Il suffit de regarder l’état actuel du monde et la succession des événements pour comprendre  que l’Afrique ne fait que de la figuration sur la carte mondiale.

Photo by GR Stocks on Unsplash
Les grands, ce sont ceux qui aujourd’hui luttent pour conquérir l’espace, investissent en recherche et développement pour créer les meilleurs vaccins en vue d’éradiquer les pandémies, accroissent leur capacité militaire pour faciliter les assassinats et ainsi faire peur à l’ennemi, mettent en place des systèmes de surveillance sophistiqués à l’aide des technologies de pointe pour espionner les personnes ou entités susceptibles de nuire à leurs intérêts… Vladimir Poutine a vu juste en disant  « Celui qui réalisera une percée marquante en intelligence artificielle dominera le monde ».

La course pour dominer le monde est tellement intense que même les nations supposées alliés ne le sont finalement pas assez  et se livrent entre elles à des pratiques peu orthodoxes. Les grands sont prêts à tout pour se hisser au sommet de la pyramide.

Pour ne plus rester en marge de ces luttes féroces, l’Afrique doit être unie et savoir qu’elle n’a véritablement pas d’amis. La preuve en est que le transfert des compétences dont on parle depuis plus d’un siècle n’a jamais été une réalité. Et plutôt que de pointer la responsabilité de tel ou tel Etat, le continent au fort potentiel démographique doit urgemment repenser son système éducatif nul, inefficace, incapable de produire des idées fortes.

D’abord, nous devons valoriser les choses qui nous appartiennent déjà notamment nos langues. Ce sont elles qui nous permettrons d'affirmer notre identité et mieux connaitre notre histoire.

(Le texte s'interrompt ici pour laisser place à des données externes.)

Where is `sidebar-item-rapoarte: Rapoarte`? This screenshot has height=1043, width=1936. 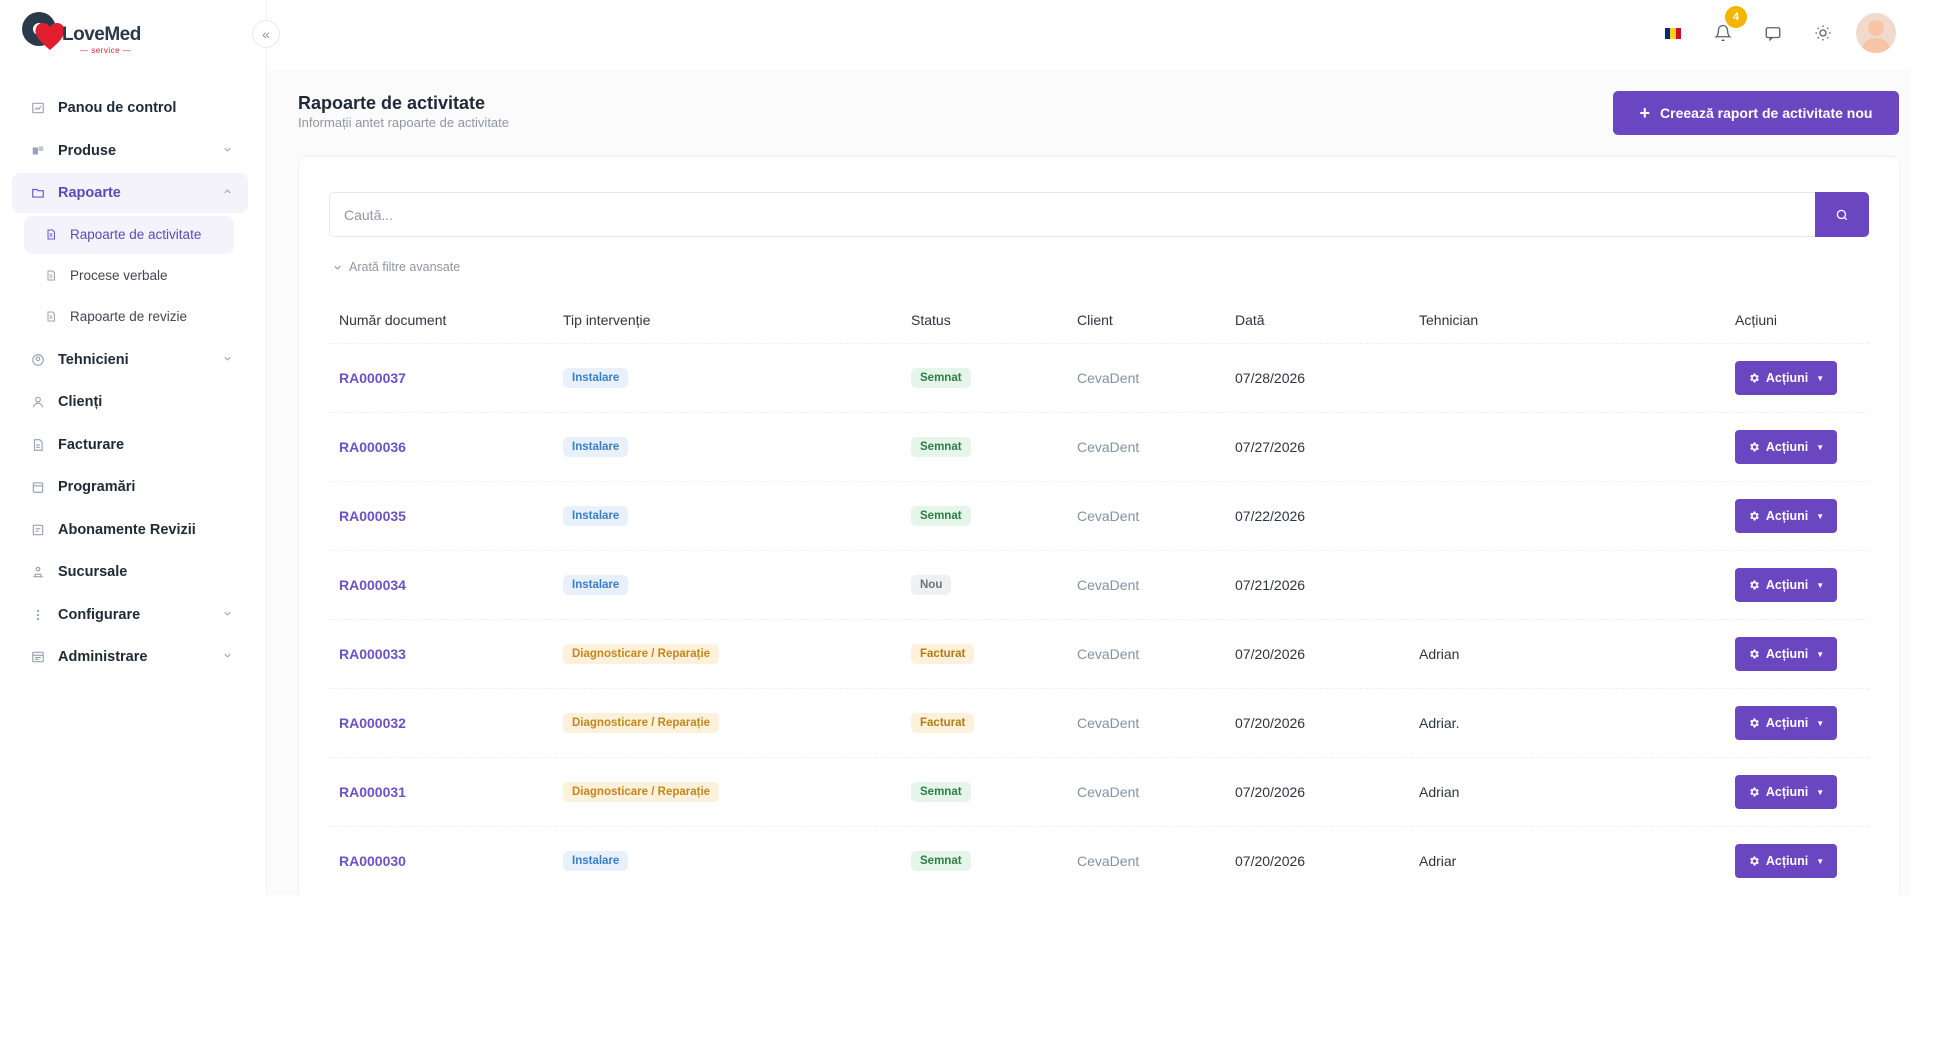 sidebar-item-rapoarte: Rapoarte is located at coordinates (130, 193).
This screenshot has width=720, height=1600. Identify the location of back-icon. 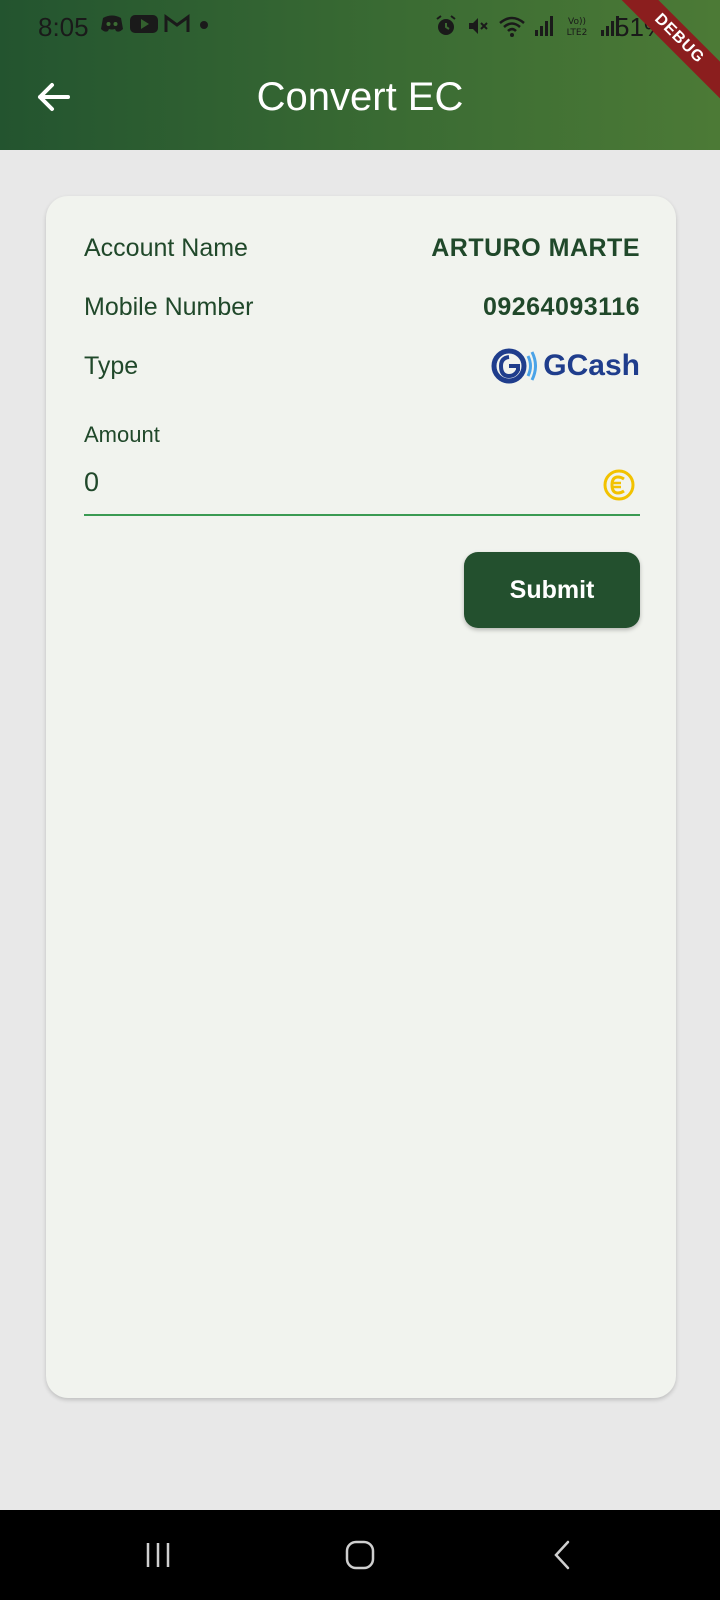
(562, 1555).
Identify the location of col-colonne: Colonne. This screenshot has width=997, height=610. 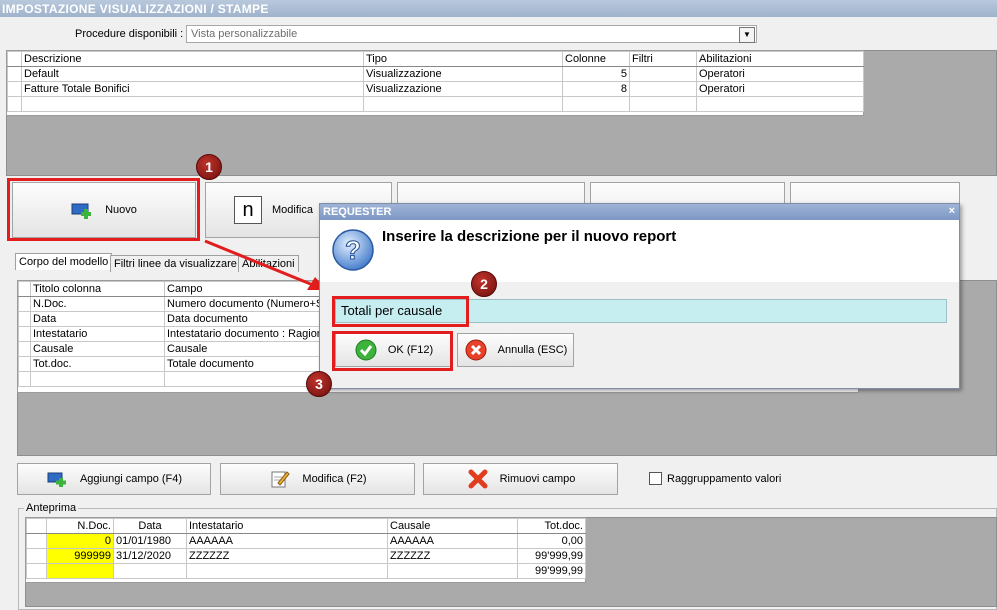
(596, 59).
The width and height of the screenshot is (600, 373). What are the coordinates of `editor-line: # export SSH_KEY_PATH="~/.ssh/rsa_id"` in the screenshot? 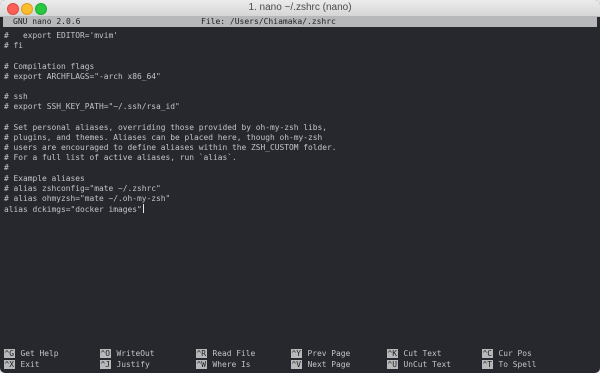 It's located at (300, 107).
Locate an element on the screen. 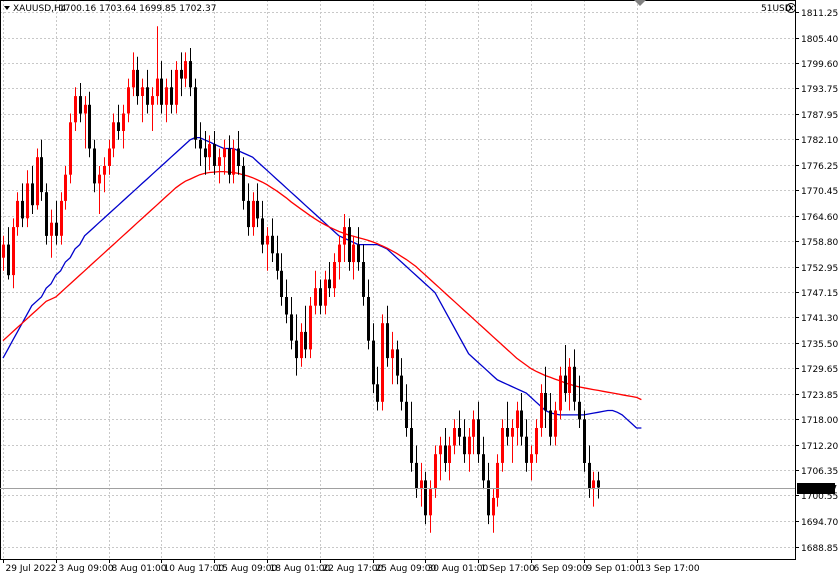 This screenshot has height=576, width=840. x-tick-label: 29 Jul 2022 is located at coordinates (32, 569).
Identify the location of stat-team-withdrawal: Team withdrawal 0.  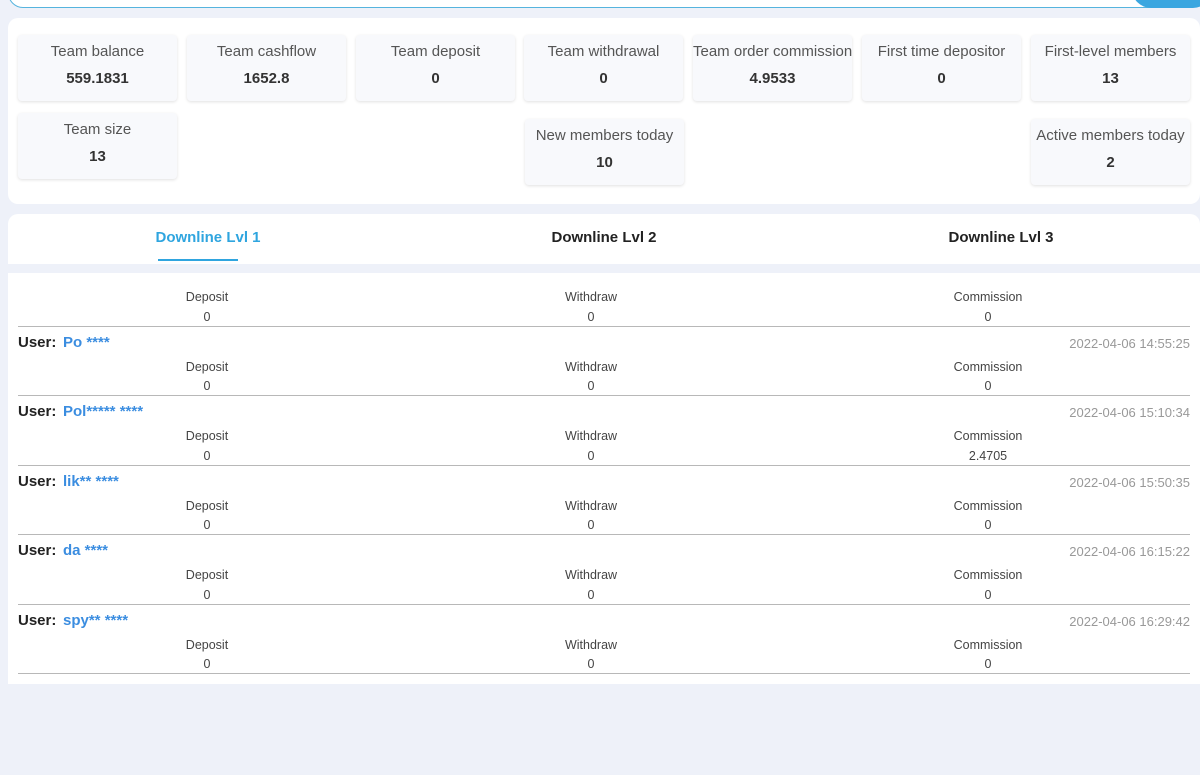
(604, 68).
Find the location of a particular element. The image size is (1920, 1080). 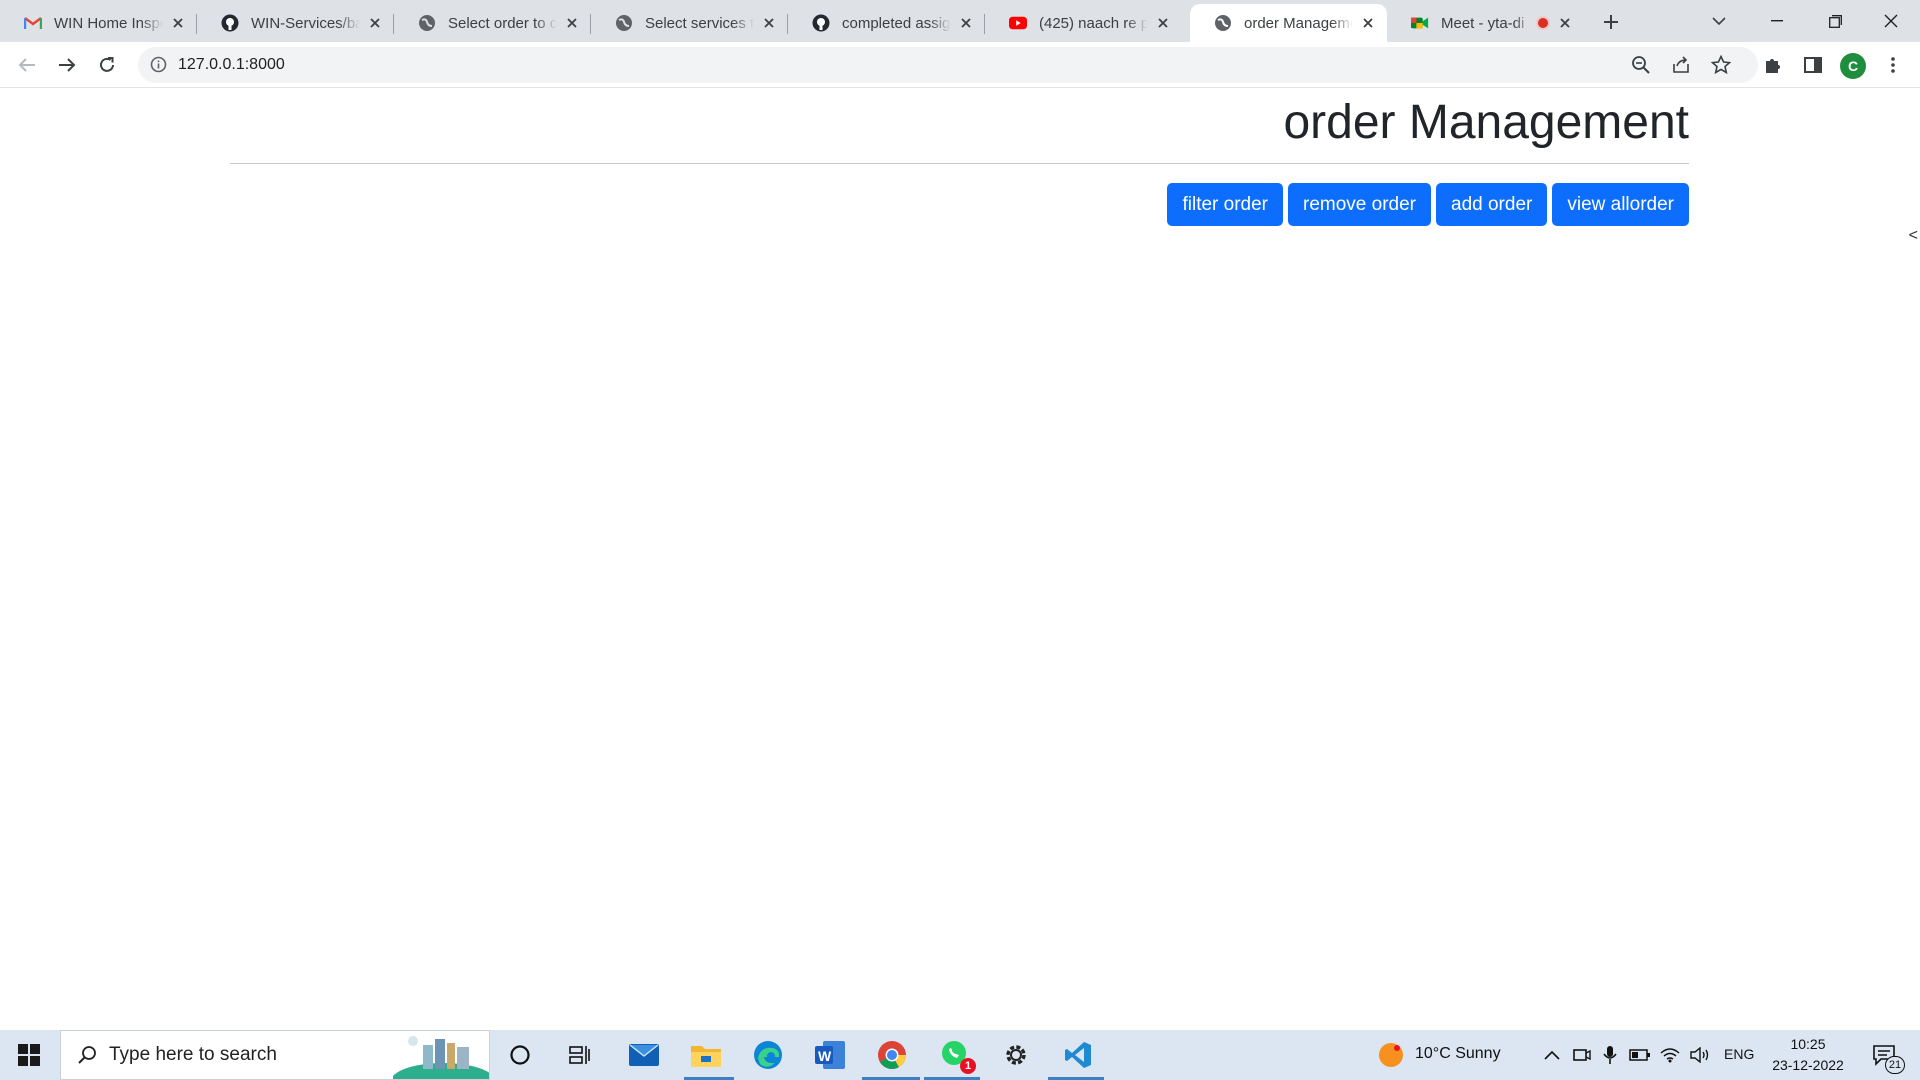

minimize-button is located at coordinates (1777, 21).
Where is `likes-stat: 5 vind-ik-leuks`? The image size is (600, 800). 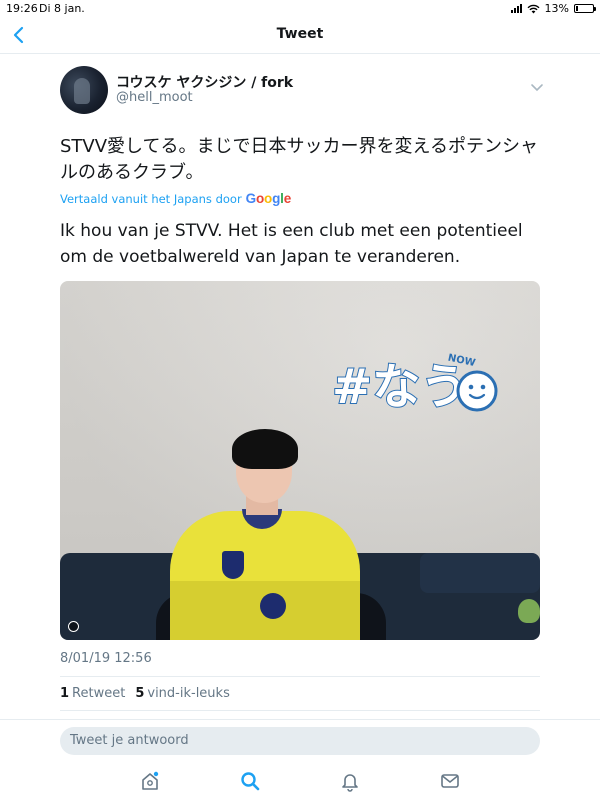 likes-stat: 5 vind-ik-leuks is located at coordinates (182, 694).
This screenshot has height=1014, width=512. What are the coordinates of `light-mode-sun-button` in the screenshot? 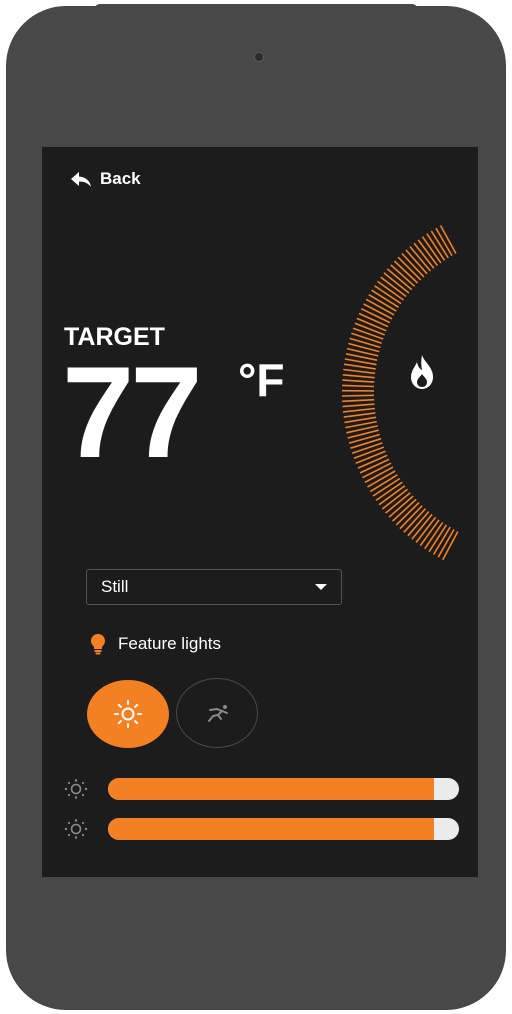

Que les programmes éducatifs soient entièrement traduits dans nos langues et que les mots qui n’existent pas soient créés. Si langues étrangères il doit y avoir, il faut qu’elles soient secondaires et indispensables à la compréhension de certaines notions. Que personne ne vienne nous raconter notre histoire dans une langue autre que la nôtre.

Ensuite, nous devons nous inspirer des modèles de réussite existants et ceci en les copiant avec la volonté de faire mieux. Qu’on n'achète plus de téléphone chinois sans pouvoir en fabriquer mieux et qu’on ne vende pas nos ors et diamants sans que la contrepartie ne se traduise en transfert effectif de compétence.

Enfin, nos Etats doivent investir énormément en recherche et développement. Le préalable serait d’assainir le système éducatif actuel en bannissant de nos écoles et universités les matières inutiles pour qu’on n’ait plus des docteurs, enseignants chercheurs qui ne savent que mémoriser les théories des autres.

En regardant les événements que le monde traverse aujourd’hui, il m’arrive de croire que l’Afrique pourrait disparaitre non pas physiquement, mais spirituellement et je ne suis certainement pas le seul.